HealthHealth Officials Prioritize Monkeypox Vaccine for Sexually Active Gay Men

Health and Human Services AgencyHealth officials have found three confirmed and three probable monkeypox cases in San Diego County. Photo credit: County News Center

San Diego County health officials said Tuesday they will prioritize limited supplies of monkeypox vaccine for sexually active gay, bisexual and transgender men.

Nationally, monkeypox cases have occurred primarily in men who have sex with other men who attended circuit or rave parties.

There have been three confirmed and three probable monkeypox cases in San Diego County.

“While it’s not inherently a sexually transmitted disease, close or body contact with somebody with monkeypox can pass the virus on to you,” said Cameron Kaiser, the county’s deputy public health officer.

With the national supply of vaccine extremely limited, the county Health and Human Services Agency is focusing on vaccinating people at higher risk of contracting and having severe illness from the virus.

Health officials said they are working with representatives of the lesbian, gay, bisexual, transgender and queer communities on messaging and in planning for monkeypox vaccination clinics. Two vaccination clinics will take place this week ahead of San Diego Pride.

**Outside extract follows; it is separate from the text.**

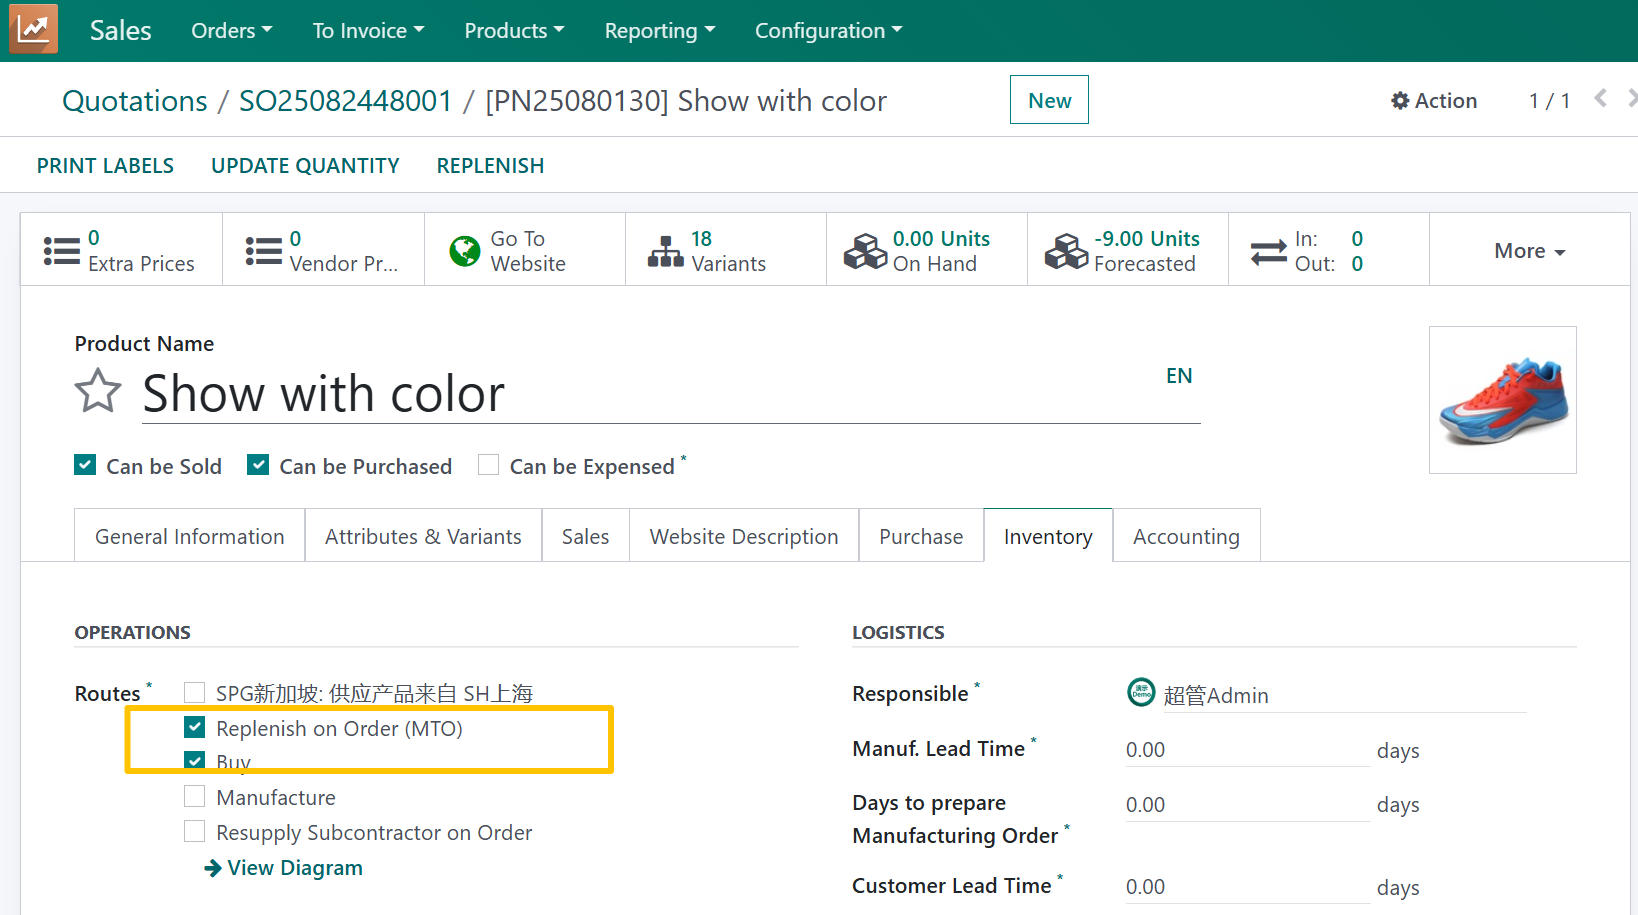Click the New button

(x=1048, y=100)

“We appreciate people’s willingness to get vaccinated and we hope to expand soon, but given the low supply of vaccine right now, we need to prioritize distribution of the doses we have,” Kaiser said.

Monkeypox is a viral infection that can spread through contact with body fluids, sores on the body of someone who has monkeypox, or from shared items such as clothing and bedding that have been contaminated with fluids from sores of a person with monkeypox.

Symptoms of monkeypox are similar to, but milder than, the signs and symptoms of smallpox, a related but extinct virus. They include fever, headache, muscle aches, backache, swollen lymph nodes, chills and exhaustion. A rash usually develops within 1 to 3 days after the appearance of fever.

“It’s important to remember that the risk of human monkeypox for the general public remains very low,” Kaiser said.